On February 11, 2021, Wickham also released the radio version of the song. The radio team of Fair Trade Services announced that "Hymn of Heaven" will be serviced to Christian radio in the United States, the official add date for the single slated on March 25, 2022.

==Composition==
"Hymn of Heaven" is composed in the key of E with a tempo of 71 beats per minute and a musical time signature of 4/4.

==Reception==
===Critical response===
Jonathan Andre, reviewing for 365 Days of Inspiring Media review, saying "Hymn of Heaven" was one of the songs from Hymn of Heaven which "the potential to be powerful songs sung in churches around the world." Kevin Davis of NewReleaseToday also shared a similar sentiment, saying it was one of the songs on the albums that worship leaders would want to add to their set-lists immediately. Timothy Yap of JubileeCast commented on the song in his review: "it has a strong hymnic structure with well-crafted words that speak of the day we will meet Christ face to face." Jesus Freak Hideout's Josh Balogh opined in his review: "The title track, "Hymn of Heaven," is anthemic, with a big assist from a chorus of backing voices pushing the song ever higher."

===Accolades===

Awards
| Year | Organization | Award | Result | Ref |
|---|---|---|---|---|
| 2022 | GMA Dove Awards | Worship Recorded Song of the Year | Won |  |
| 2023 | Grammy Awards | Best Contemporary Christian Music Performance/Song | Nominated |  |

Year-end lists
| Publication | Accolade | Rank | Ref. |
|---|---|---|---|
| JubileeCast | Top 10 Worship Songs of 2021 | 1 |  |

==Commercial performance==
"Hymn of Heaven" debuted at number 25 on the US Hot Christian Songs chart dated July 10, 2021, concurrently charting at number six on the Christian Digital Song Sales chart. The song

"Hymn of Heaven" made its debut at number 43 on the US Christian Airplay chart dated April 2, 2022.

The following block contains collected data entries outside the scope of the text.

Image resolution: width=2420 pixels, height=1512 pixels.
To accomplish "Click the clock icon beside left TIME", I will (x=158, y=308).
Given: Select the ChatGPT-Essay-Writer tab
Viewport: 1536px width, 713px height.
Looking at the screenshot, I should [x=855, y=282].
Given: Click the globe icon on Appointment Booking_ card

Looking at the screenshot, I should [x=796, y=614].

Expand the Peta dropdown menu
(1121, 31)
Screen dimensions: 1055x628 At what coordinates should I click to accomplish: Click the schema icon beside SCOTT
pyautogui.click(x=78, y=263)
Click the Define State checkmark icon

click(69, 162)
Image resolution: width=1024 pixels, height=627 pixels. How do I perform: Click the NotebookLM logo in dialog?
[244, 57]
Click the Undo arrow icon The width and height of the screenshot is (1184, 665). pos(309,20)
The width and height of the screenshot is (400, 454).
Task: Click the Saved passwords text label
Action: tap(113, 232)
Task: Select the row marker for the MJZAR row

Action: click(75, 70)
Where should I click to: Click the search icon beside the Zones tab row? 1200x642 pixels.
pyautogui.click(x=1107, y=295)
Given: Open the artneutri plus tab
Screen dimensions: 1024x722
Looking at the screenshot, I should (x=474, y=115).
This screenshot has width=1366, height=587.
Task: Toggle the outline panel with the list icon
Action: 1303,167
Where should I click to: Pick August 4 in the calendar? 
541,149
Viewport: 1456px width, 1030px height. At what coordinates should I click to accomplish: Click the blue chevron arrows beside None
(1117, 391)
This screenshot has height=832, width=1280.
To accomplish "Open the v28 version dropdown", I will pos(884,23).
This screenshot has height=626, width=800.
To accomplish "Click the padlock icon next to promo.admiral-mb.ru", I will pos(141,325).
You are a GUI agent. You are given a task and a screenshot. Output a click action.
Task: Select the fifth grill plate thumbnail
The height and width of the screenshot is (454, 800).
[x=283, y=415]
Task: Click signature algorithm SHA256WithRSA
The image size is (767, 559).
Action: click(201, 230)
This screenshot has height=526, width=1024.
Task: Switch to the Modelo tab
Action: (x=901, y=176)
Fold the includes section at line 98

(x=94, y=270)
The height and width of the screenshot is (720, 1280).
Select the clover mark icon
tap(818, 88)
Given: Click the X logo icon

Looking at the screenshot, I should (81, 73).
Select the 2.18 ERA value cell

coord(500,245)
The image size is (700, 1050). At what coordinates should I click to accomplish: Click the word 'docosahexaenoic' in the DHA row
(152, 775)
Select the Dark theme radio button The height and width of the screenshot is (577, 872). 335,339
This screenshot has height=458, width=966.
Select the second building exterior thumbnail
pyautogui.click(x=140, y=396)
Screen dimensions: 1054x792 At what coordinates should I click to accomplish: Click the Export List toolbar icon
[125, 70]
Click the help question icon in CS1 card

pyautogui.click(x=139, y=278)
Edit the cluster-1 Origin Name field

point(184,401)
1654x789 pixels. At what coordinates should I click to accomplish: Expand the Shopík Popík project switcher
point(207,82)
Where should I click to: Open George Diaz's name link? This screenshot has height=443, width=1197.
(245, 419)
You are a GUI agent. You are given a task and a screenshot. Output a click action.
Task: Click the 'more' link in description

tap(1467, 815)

"Hymn of Heaven" made its debut at number 26 on the US Christian AC chart dated April 23, 2022.

==Music videos==
The official music video as well as the lyric video and audio video of "Hymn of Heaven" were all published on Phil Wickham's YouTube channel on June 25, 2021. On January 17, 2022, Essential Worship released the Song Session video of the song performed by Wickham through YouTube.

==Charts==

===Weekly charts===

Weekly chart performance for "Hymn of Heaven"
| Chart (2021–2022) | Peak position |
|---|---|
| US Hot Christian Songs (Billboard) | 2 |
| US Christian Airplay (Billboard) | 4 |
| US Christian AC (Billboard) | 1 |

===Year-end charts===

Year-end chart performance for "Hymn of Heaven"
| Chart (2022) | Position |
|---|---|
| US Christian Songs (Billboard) | 7 |
| US Christian Airplay (Billboard) | 16 |
| US Christian AC (Billboard) | 10 |

== Certifications ==

| Region | Certification | Certified units/sales |
| United States (RIAA) | Gold | 500,000^{‡} |
^{‡} Sales+streaming figures based on certification alone.

==Release history==

Release history and formats for "Hymn of Heaven"
| Region | Date | Format | Label | Ref. |
| Various | February 11, 2022 | Digital download; streaming; | Fair Trade Services |  |
| United States | March 25, 2022 | Christian radio |  |

==Other versions==
- Bethel Music released a duet cover of the song, led by Brian Johnson and Zahriya Zachary, on their collective album, Homecoming (2021).